▶ [YOUR GOAL]:
What is expected is a word-for-word copy of all the entries.

[[ MATERIAL PROVIDED, beginning ]]

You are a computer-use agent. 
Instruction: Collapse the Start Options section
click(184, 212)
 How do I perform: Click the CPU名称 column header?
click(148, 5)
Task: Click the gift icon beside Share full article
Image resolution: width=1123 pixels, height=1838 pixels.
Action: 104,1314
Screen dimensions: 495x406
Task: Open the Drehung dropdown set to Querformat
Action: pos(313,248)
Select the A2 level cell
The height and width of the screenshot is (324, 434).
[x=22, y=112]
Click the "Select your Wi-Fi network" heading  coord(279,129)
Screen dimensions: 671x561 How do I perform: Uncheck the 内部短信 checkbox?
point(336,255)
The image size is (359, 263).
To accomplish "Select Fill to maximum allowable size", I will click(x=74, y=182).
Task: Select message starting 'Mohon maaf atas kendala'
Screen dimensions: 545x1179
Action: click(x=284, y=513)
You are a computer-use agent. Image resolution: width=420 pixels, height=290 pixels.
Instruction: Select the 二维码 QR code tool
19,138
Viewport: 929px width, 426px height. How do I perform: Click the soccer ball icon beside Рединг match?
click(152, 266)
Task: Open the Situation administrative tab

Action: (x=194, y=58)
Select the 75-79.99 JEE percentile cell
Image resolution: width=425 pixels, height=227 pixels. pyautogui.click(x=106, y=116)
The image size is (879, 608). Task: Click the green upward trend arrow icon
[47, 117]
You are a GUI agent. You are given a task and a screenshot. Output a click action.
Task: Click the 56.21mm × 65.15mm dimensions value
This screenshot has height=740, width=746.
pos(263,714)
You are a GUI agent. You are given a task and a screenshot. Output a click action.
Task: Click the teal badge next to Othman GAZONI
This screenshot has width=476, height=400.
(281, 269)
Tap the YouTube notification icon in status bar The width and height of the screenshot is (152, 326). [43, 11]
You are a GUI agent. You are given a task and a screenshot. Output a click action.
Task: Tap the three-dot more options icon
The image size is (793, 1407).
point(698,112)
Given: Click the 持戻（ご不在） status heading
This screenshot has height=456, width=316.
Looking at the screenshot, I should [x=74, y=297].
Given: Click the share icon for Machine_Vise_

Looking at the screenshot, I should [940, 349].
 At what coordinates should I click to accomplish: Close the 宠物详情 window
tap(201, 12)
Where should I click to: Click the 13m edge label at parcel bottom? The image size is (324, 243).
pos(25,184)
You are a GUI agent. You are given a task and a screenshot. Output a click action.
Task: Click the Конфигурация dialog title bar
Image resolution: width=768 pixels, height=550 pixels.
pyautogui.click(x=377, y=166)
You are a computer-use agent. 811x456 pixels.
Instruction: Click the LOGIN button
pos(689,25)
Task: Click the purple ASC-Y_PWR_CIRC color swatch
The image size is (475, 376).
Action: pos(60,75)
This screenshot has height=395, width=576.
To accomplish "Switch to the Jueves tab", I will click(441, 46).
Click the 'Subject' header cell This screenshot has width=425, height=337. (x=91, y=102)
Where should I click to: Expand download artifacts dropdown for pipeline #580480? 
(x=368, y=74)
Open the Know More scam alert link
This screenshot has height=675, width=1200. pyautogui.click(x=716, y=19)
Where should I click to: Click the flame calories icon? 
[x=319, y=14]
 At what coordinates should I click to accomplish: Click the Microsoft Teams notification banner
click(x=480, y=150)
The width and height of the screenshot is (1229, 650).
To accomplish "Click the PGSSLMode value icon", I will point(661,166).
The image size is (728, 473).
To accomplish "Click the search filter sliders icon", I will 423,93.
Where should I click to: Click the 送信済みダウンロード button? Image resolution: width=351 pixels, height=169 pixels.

[[ MATERIAL PROVIDED, end ]]

▶ [WRITTEN ANSWER]:
You are a computer-use agent. 
Instruction: Collapse the Start Options section
click(184, 212)
 How do I perform: Click the CPU名称 column header?
click(148, 5)
Task: Click the gift icon beside Share full article
Image resolution: width=1123 pixels, height=1838 pixels.
Action: 104,1314
Screen dimensions: 495x406
Task: Open the Drehung dropdown set to Querformat
Action: pos(313,248)
Select the A2 level cell
The height and width of the screenshot is (324, 434).
[x=22, y=112]
Click the "Select your Wi-Fi network" heading  coord(279,129)
Screen dimensions: 671x561 How do I perform: Uncheck the 内部短信 checkbox?
point(336,255)
The image size is (359, 263).
To accomplish "Select Fill to maximum allowable size", I will click(x=74, y=182).
Task: Select message starting 'Mohon maaf atas kendala'
Screen dimensions: 545x1179
Action: click(x=284, y=513)
You are a computer-use agent. Image resolution: width=420 pixels, height=290 pixels.
Instruction: Select the 二维码 QR code tool
19,138
Viewport: 929px width, 426px height. How do I perform: Click the soccer ball icon beside Рединг match?
click(152, 266)
Task: Open the Situation administrative tab

Action: (x=194, y=58)
Select the 75-79.99 JEE percentile cell
Image resolution: width=425 pixels, height=227 pixels. pyautogui.click(x=106, y=116)
The image size is (879, 608). Task: Click the green upward trend arrow icon
[47, 117]
You are a GUI agent. You are given a task and a screenshot. Output a click action.
Task: Click the 56.21mm × 65.15mm dimensions value
This screenshot has height=740, width=746.
pos(263,714)
You are a GUI agent. You are given a task and a screenshot. Output a click action.
Task: Click the teal badge next to Othman GAZONI
This screenshot has width=476, height=400.
(281, 269)
Tap the YouTube notification icon in status bar The width and height of the screenshot is (152, 326). [43, 11]
You are a GUI agent. You are given a task and a screenshot. Output a click action.
Task: Tap the three-dot more options icon
The image size is (793, 1407).
point(698,112)
Given: Click the 持戻（ご不在） status heading
This screenshot has height=456, width=316.
Looking at the screenshot, I should [x=74, y=297].
Given: Click the share icon for Machine_Vise_

Looking at the screenshot, I should [940, 349].
 At what coordinates should I click to accomplish: Close the 宠物详情 window
tap(201, 12)
Where should I click to: Click the 13m edge label at parcel bottom? The image size is (324, 243).
pos(25,184)
You are a GUI agent. You are given a task and a screenshot. Output a click action.
Task: Click the Конфигурация dialog title bar
Image resolution: width=768 pixels, height=550 pixels.
pyautogui.click(x=377, y=166)
You are a computer-use agent. 811x456 pixels.
Instruction: Click the LOGIN button
pos(689,25)
Task: Click the purple ASC-Y_PWR_CIRC color swatch
The image size is (475, 376).
Action: pos(60,75)
This screenshot has height=395, width=576.
To accomplish "Switch to the Jueves tab", I will click(441, 46).
Click the 'Subject' header cell This screenshot has width=425, height=337. (x=91, y=102)
Where should I click to: Expand download artifacts dropdown for pipeline #580480? 
(x=368, y=74)
Open the Know More scam alert link
This screenshot has height=675, width=1200. pyautogui.click(x=716, y=19)
Where should I click to: Click the flame calories icon? 
[x=319, y=14]
 At what coordinates should I click to accomplish: Click the Microsoft Teams notification banner
click(x=480, y=150)
The width and height of the screenshot is (1229, 650).
To accomplish "Click the PGSSLMode value icon", I will point(661,166).
The image size is (728, 473).
To accomplish "Click the search filter sliders icon", I will 423,93.
Where should I click to: Click the 送信済みダウンロード button? Image resolution: width=351 pixels, height=169 pixels.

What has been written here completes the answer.